* begin Entries provided *
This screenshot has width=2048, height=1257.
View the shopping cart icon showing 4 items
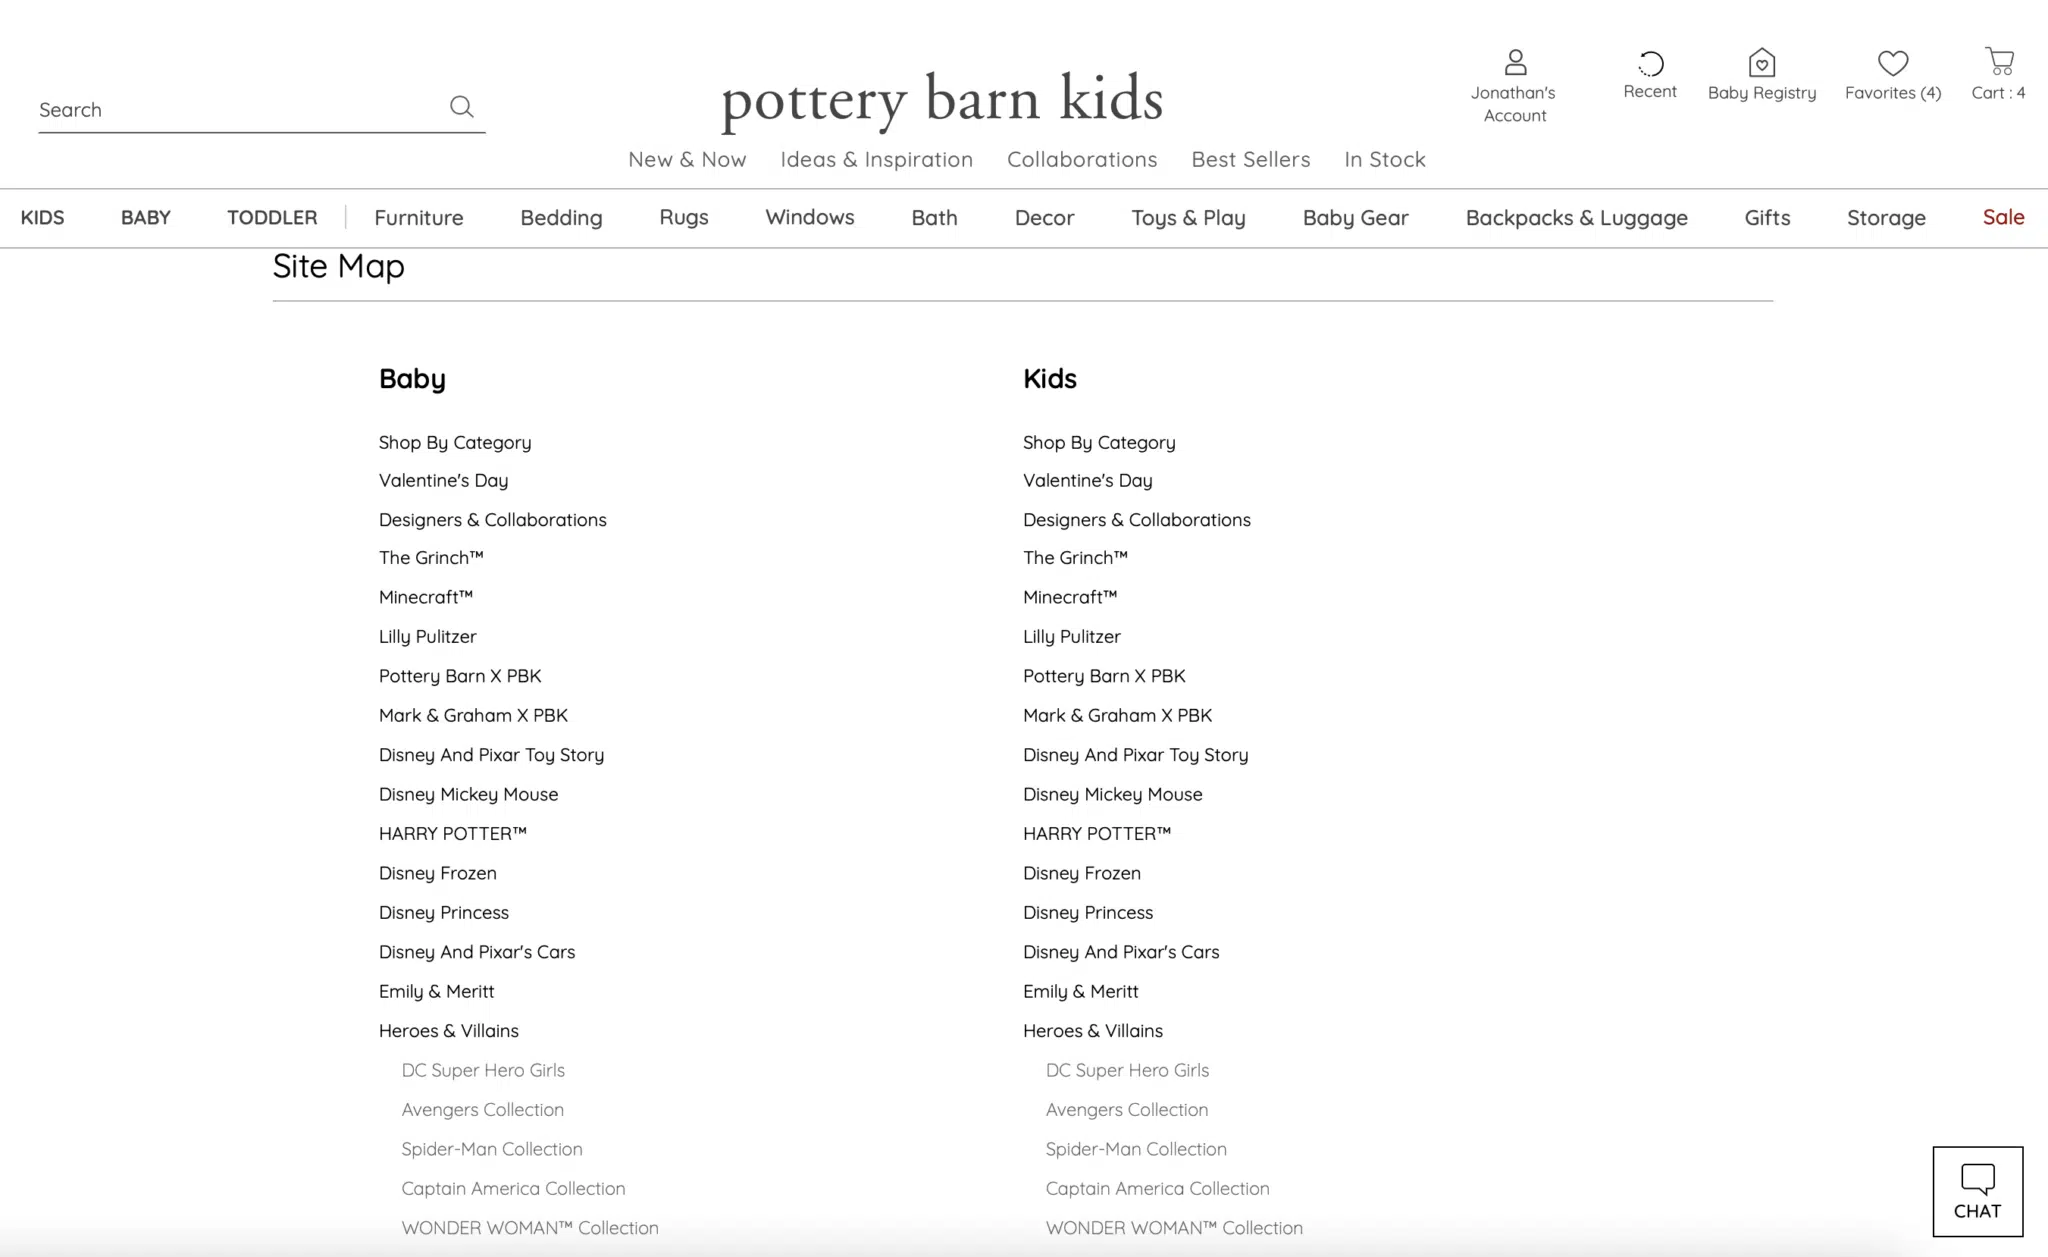point(1999,62)
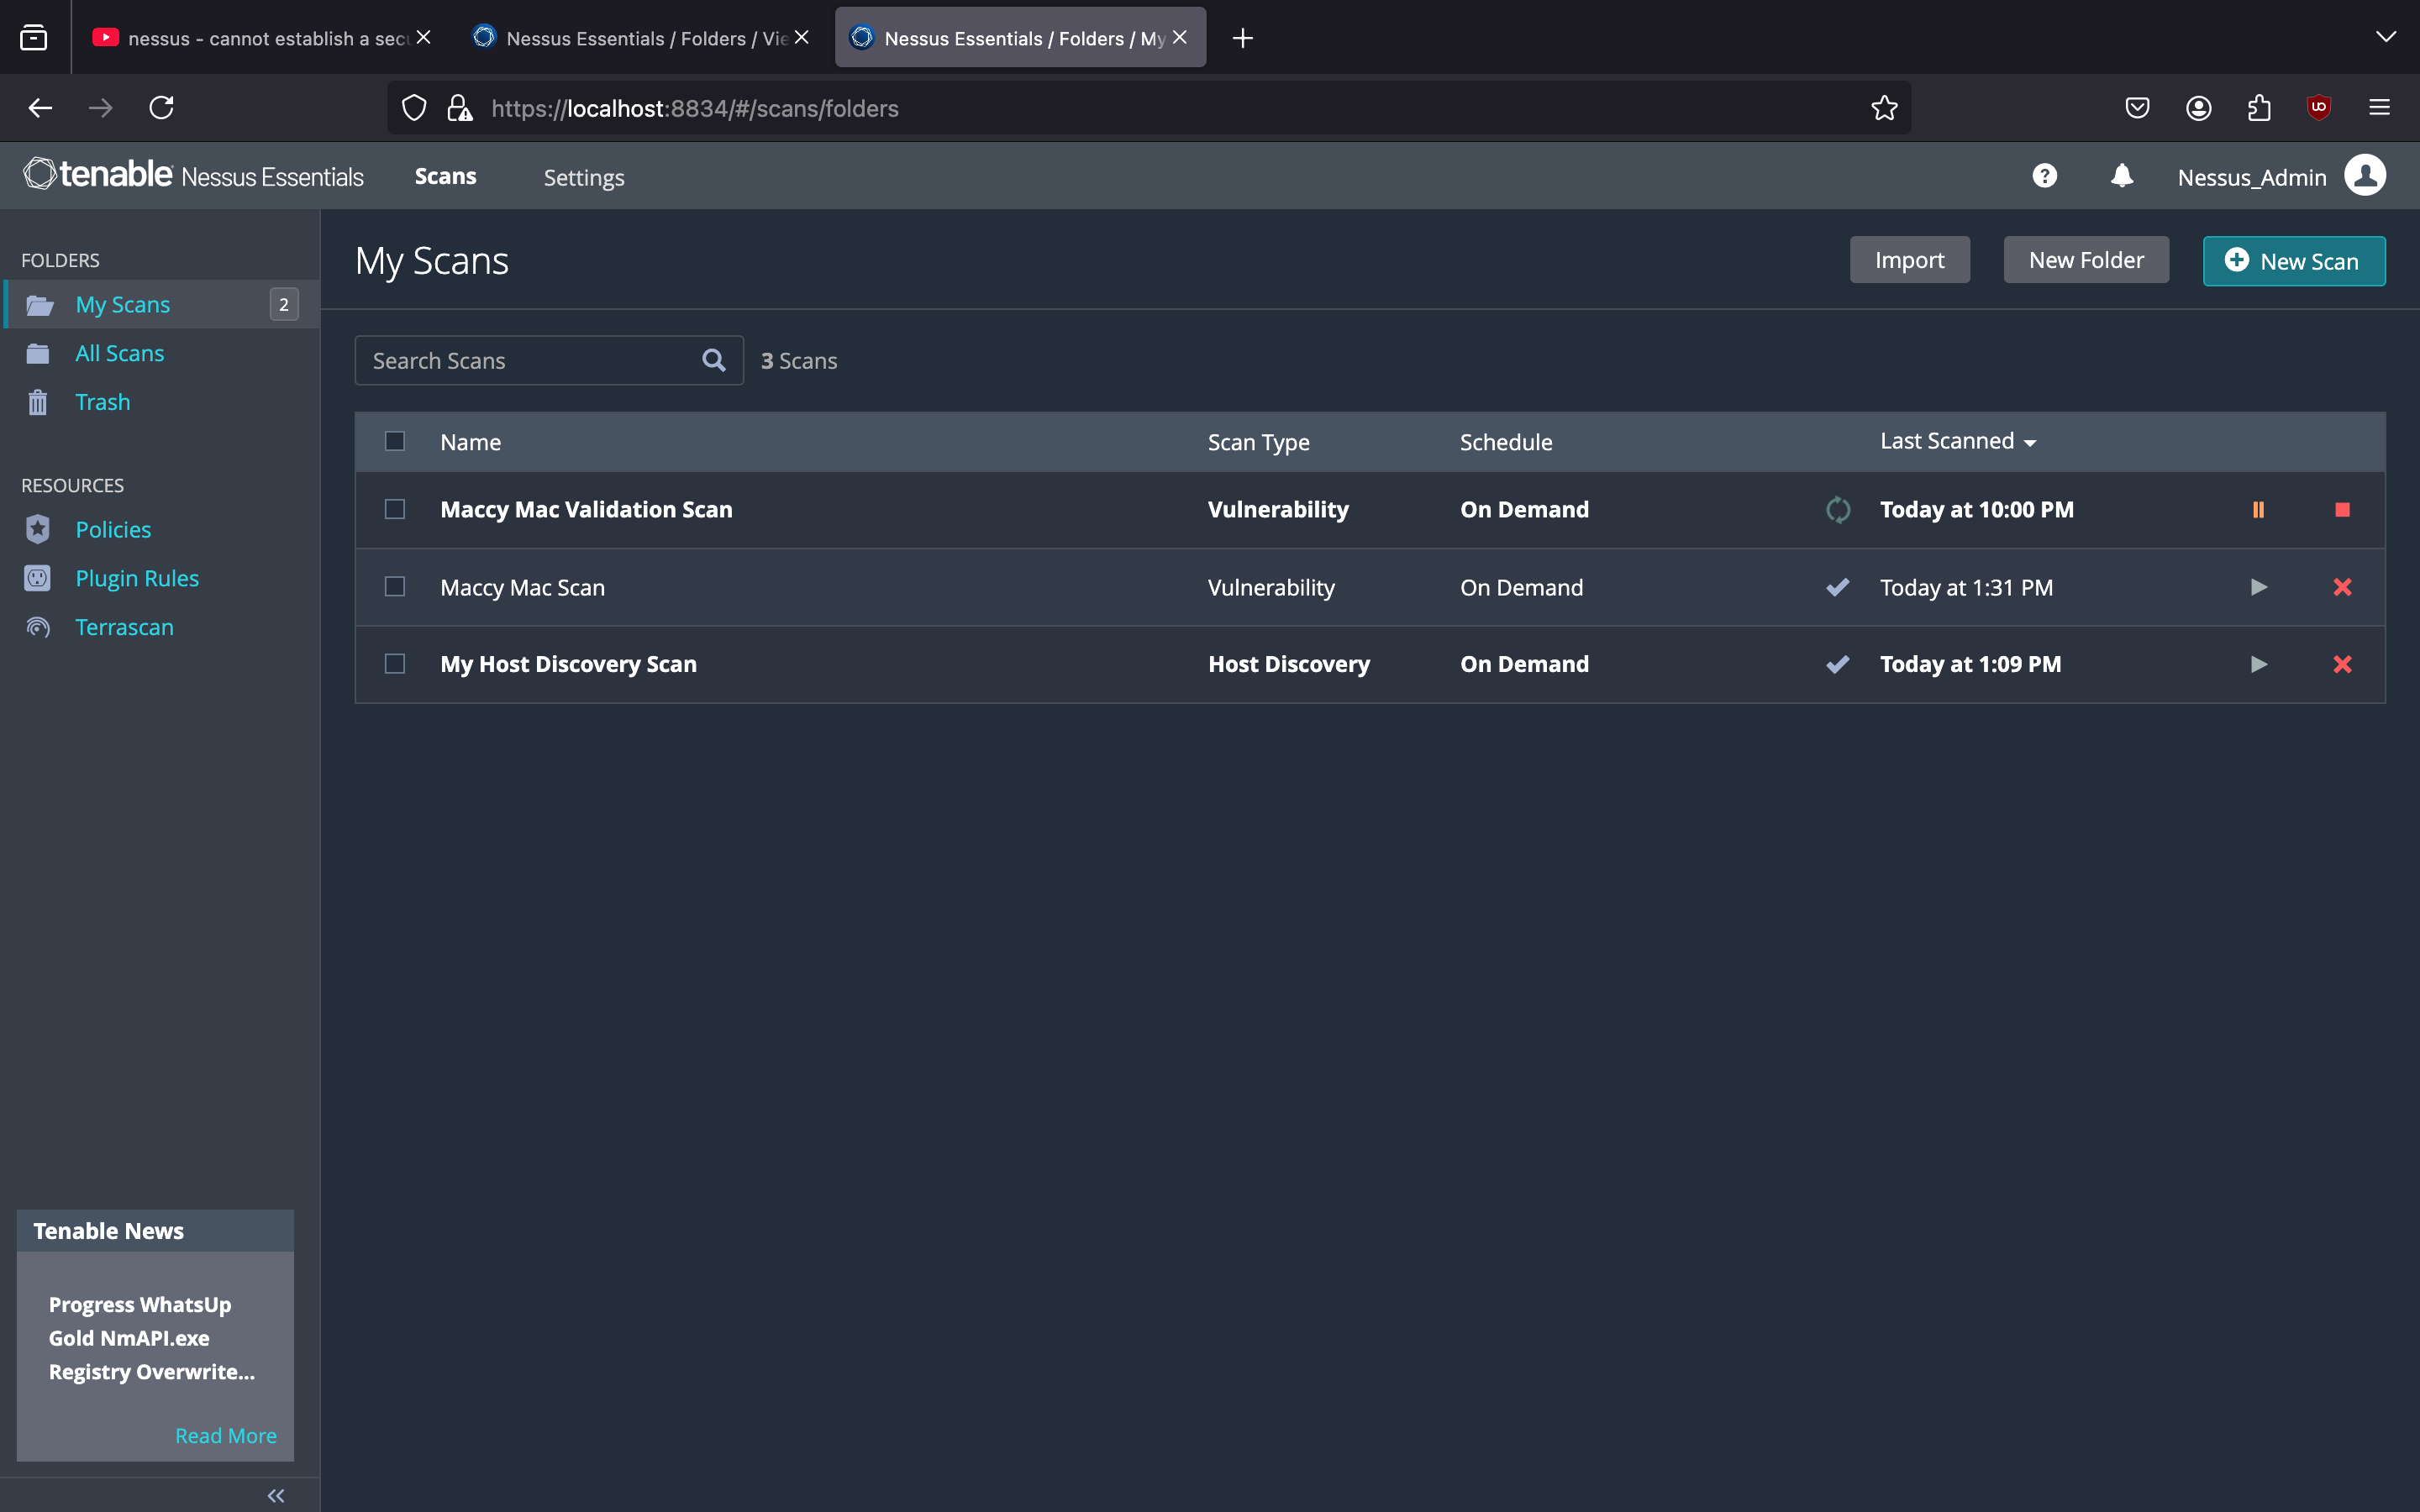The height and width of the screenshot is (1512, 2420).
Task: Open Terrascan resource
Action: [x=124, y=627]
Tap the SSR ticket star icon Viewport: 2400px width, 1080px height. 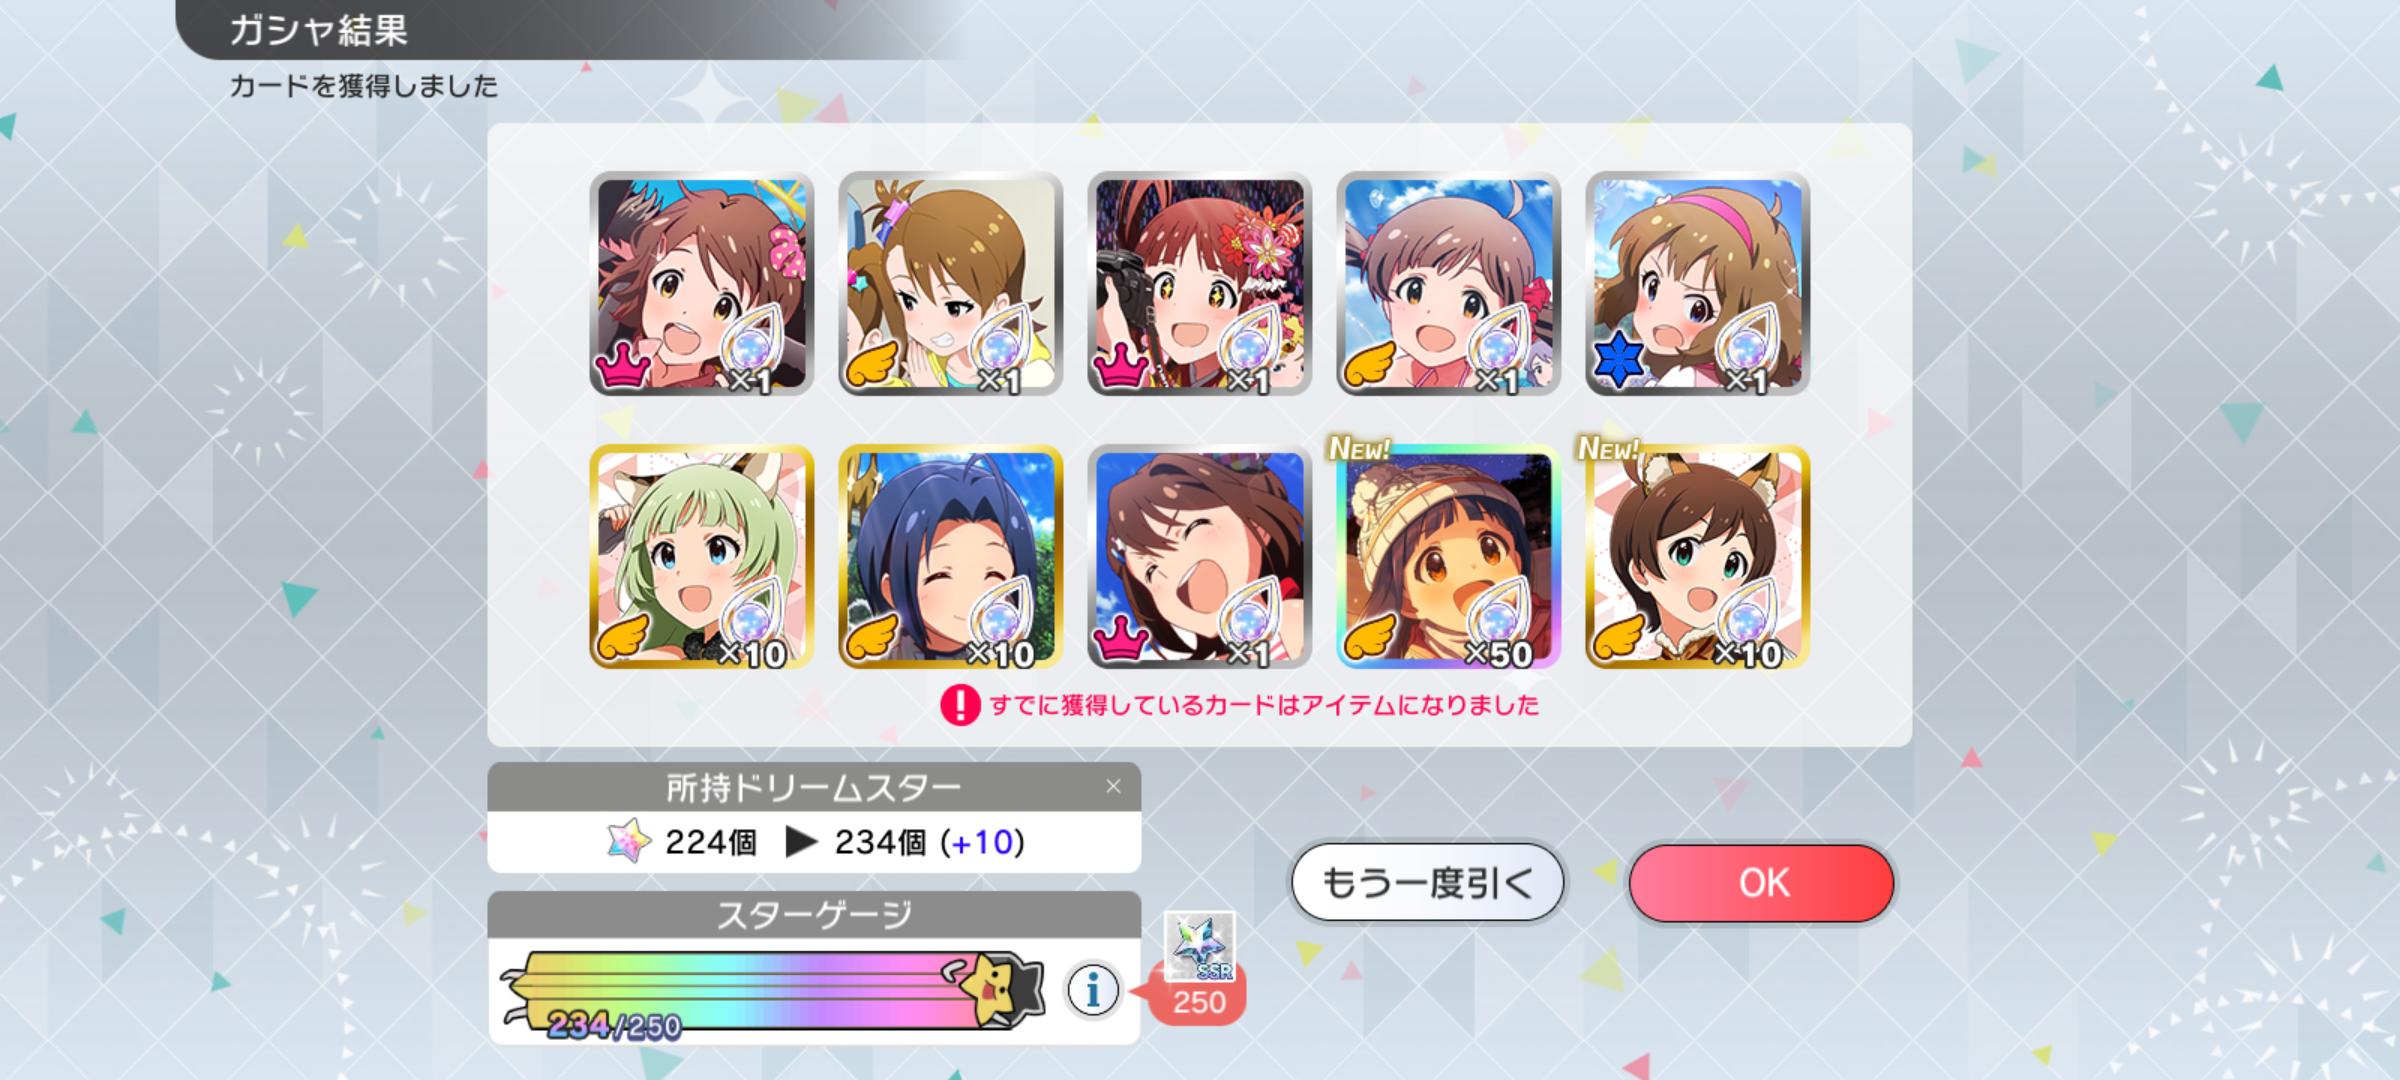(1199, 946)
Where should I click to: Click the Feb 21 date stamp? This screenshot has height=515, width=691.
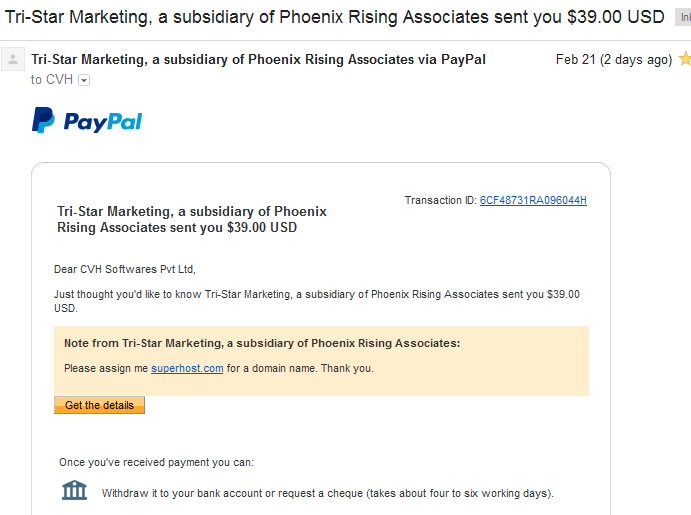point(614,59)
* end Entries provided *
▸ Exercise goal
Output as a numbered list the rows starting at the line containing "Where should I" and ending at the end of the rows, with blank lines left out. Leave the pictures out.

▸ Reply to the exercise
1. Where should I click to: Click the Feb 21 date stamp? This screenshot has height=515, width=691.
2. point(614,59)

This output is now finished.